▶ [Assignment]:
Only the text of the entries below should be returned, exactly as given, without pictures.

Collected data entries
------
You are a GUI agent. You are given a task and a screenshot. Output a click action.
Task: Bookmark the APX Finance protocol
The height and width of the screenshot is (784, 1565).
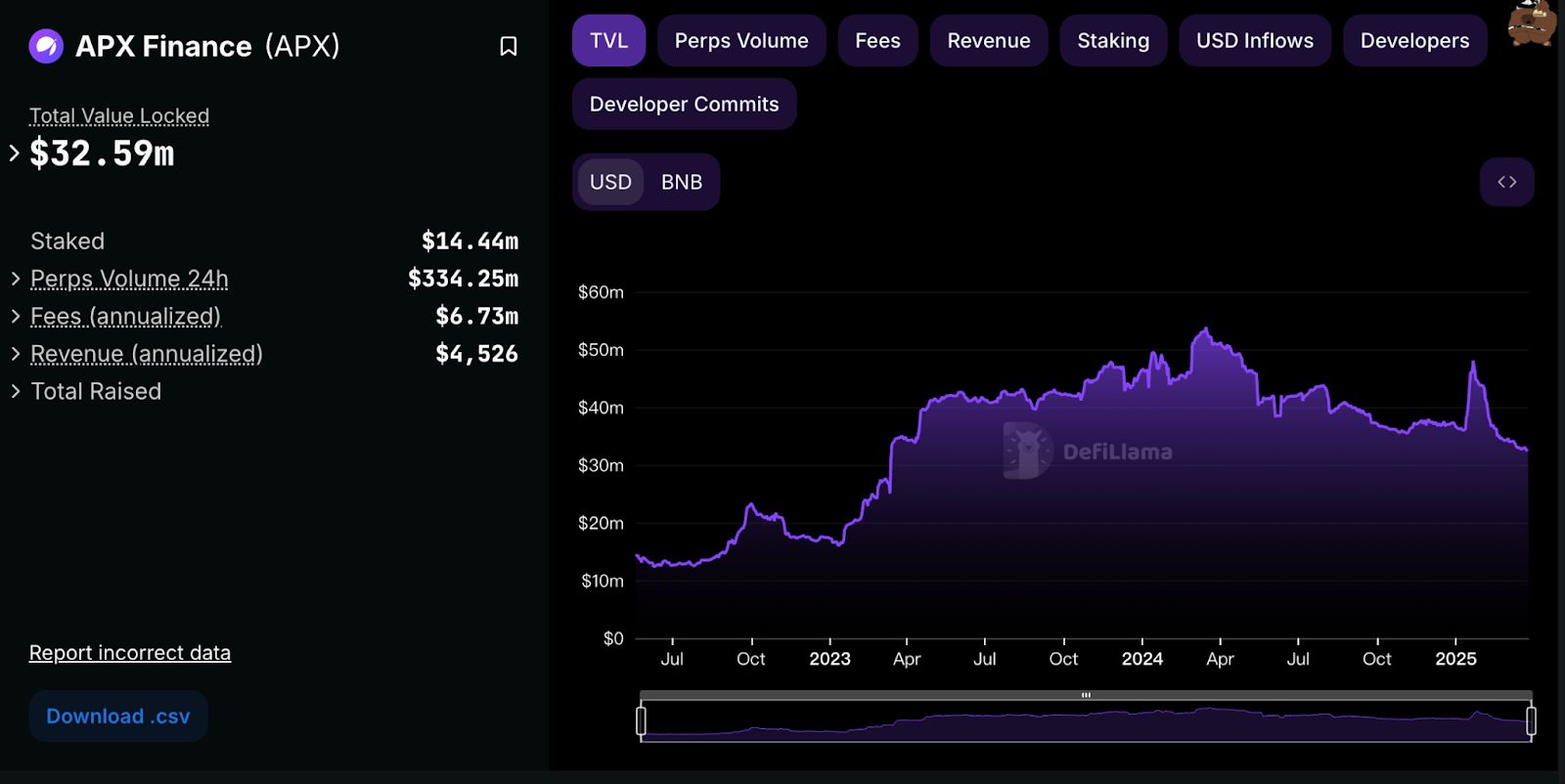coord(508,46)
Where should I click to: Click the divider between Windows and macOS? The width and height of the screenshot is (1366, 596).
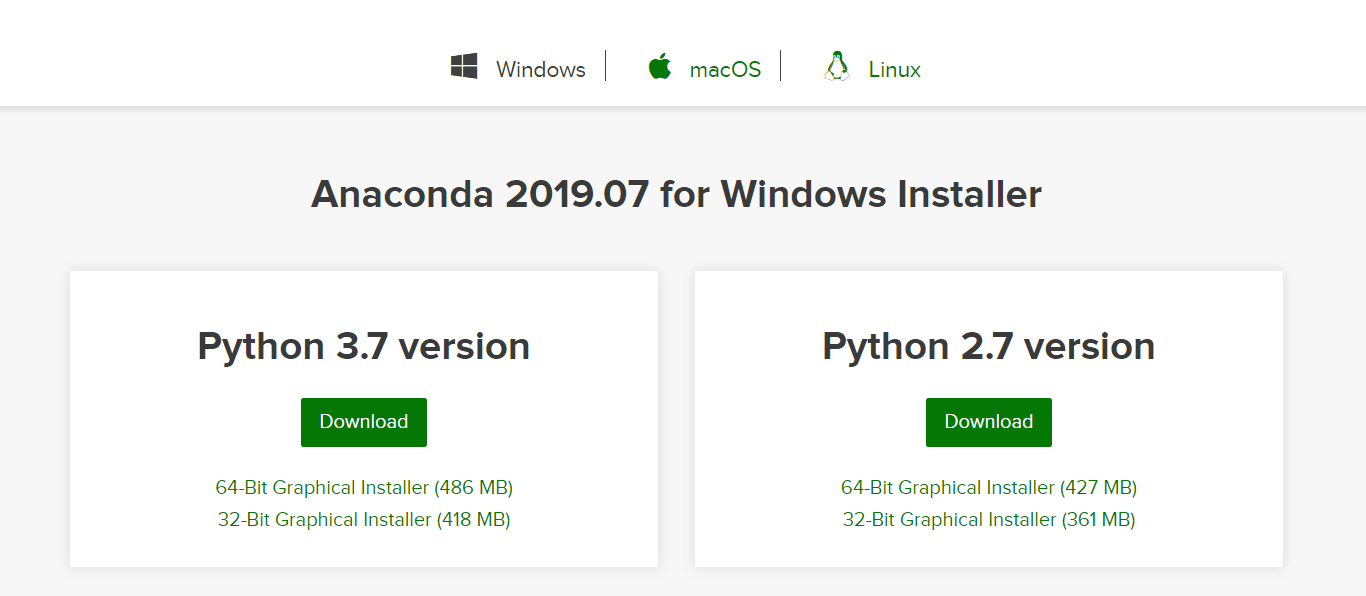pyautogui.click(x=606, y=66)
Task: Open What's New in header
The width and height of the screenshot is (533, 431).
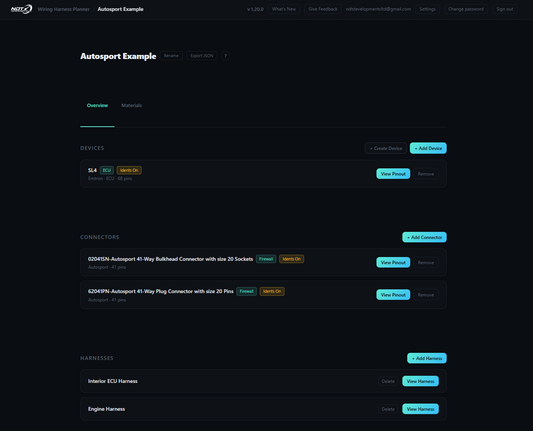Action: click(284, 9)
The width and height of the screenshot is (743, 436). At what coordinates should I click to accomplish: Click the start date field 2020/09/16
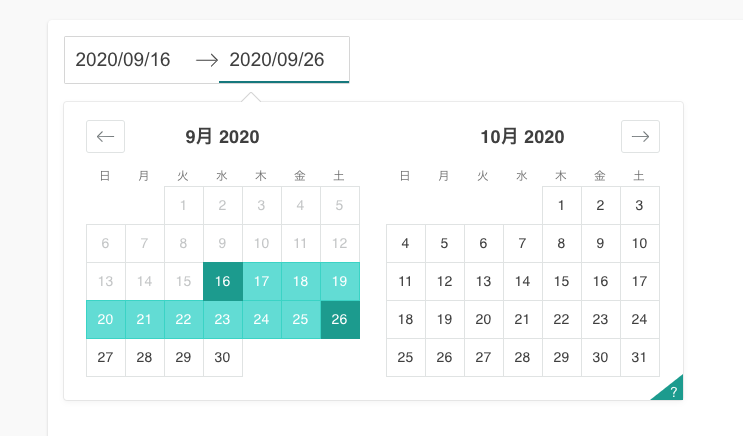[x=123, y=60]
------
▶ [Your solution]:
You are a GUI agent. You are given a task and a screenshot. Output a click action.
Task: Bookmark the APX Finance protocol
The height and width of the screenshot is (784, 1565).
coord(508,46)
Where should I click to: Click the divider between Windows and macOS? The width and height of the screenshot is (1366, 596).
pyautogui.click(x=606, y=66)
Task: Open What's New in header
The width and height of the screenshot is (533, 431).
Action: click(284, 9)
The width and height of the screenshot is (743, 436). At what coordinates should I click to accomplish: Click the start date field 2020/09/16
[x=123, y=60]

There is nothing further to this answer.